— Begin Rows —
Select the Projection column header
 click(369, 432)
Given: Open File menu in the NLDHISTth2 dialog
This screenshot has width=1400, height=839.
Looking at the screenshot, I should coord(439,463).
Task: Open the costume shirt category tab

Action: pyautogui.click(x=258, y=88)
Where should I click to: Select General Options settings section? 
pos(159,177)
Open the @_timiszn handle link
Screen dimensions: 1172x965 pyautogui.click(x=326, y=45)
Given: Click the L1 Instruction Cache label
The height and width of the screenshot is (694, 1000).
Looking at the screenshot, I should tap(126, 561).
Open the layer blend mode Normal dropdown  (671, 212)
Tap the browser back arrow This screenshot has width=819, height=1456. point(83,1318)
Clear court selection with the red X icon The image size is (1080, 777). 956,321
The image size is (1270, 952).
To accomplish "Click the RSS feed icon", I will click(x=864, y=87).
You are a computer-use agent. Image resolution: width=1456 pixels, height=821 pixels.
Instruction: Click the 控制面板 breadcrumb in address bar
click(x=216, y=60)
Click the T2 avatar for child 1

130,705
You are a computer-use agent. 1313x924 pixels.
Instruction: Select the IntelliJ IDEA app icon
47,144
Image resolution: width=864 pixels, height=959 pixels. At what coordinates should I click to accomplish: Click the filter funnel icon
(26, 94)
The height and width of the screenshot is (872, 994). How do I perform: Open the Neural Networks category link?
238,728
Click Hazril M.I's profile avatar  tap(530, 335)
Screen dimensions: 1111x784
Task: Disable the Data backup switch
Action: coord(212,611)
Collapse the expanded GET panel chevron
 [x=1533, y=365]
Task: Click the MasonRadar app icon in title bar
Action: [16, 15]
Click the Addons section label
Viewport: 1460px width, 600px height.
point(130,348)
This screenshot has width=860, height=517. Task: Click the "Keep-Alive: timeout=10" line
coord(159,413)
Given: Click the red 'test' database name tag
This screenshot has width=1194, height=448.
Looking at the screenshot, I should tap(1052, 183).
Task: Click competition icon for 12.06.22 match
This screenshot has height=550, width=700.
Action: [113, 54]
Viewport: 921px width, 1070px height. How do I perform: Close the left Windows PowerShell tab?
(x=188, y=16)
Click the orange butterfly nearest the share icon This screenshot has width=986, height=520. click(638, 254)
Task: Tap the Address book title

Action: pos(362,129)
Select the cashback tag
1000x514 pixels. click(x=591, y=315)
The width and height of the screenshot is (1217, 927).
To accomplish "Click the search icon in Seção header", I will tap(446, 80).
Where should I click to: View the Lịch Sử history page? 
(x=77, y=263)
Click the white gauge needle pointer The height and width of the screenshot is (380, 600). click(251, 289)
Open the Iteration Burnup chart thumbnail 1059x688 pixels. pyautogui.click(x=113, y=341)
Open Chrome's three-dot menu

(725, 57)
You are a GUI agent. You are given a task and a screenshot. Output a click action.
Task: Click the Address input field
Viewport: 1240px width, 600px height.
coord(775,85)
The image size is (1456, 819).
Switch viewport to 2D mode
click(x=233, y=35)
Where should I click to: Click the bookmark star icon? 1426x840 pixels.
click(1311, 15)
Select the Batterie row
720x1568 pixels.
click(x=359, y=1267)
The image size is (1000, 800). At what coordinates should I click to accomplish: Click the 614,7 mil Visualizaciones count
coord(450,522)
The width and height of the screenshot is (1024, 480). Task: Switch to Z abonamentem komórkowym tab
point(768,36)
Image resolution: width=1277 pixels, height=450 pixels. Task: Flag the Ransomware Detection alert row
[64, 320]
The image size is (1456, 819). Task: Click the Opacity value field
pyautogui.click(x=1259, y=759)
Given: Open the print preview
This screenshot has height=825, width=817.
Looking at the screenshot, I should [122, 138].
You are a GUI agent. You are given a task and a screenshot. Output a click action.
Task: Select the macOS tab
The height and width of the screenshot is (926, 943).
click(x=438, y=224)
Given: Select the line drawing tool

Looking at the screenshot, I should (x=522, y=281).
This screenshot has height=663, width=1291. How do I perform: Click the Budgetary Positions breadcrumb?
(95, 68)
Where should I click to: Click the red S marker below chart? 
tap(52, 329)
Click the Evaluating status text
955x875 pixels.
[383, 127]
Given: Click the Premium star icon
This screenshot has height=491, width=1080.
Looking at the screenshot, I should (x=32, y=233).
— End Rows —
Problem details: In the listing, from the line with "Open Chrome's three-dot menu" up to and including the line with "click(x=438, y=224)", replace "Opacity" with "Brightness" and reproduce only those lines, otherwise unchanged.

Task output:
Open Chrome's three-dot menu

(725, 57)
You are a GUI agent. You are given a task and a screenshot. Output a click action.
Task: Click the Address input field
Viewport: 1240px width, 600px height.
coord(775,85)
The image size is (1456, 819).
Switch viewport to 2D mode
click(x=233, y=35)
Where should I click to: Click the bookmark star icon? 1426x840 pixels.
click(1311, 15)
Select the Batterie row
720x1568 pixels.
click(x=359, y=1267)
The image size is (1000, 800). At what coordinates should I click to accomplish: Click the 614,7 mil Visualizaciones count
coord(450,522)
The width and height of the screenshot is (1024, 480). Task: Switch to Z abonamentem komórkowym tab
point(768,36)
Image resolution: width=1277 pixels, height=450 pixels. Task: Flag the Ransomware Detection alert row
[64, 320]
The image size is (1456, 819). Task: Click the Brightness value field
pyautogui.click(x=1259, y=759)
Given: Open the print preview
This screenshot has height=825, width=817.
Looking at the screenshot, I should [122, 138].
You are a GUI agent. You are given a task and a screenshot. Output a click action.
Task: Select the macOS tab
The height and width of the screenshot is (926, 943).
click(x=438, y=224)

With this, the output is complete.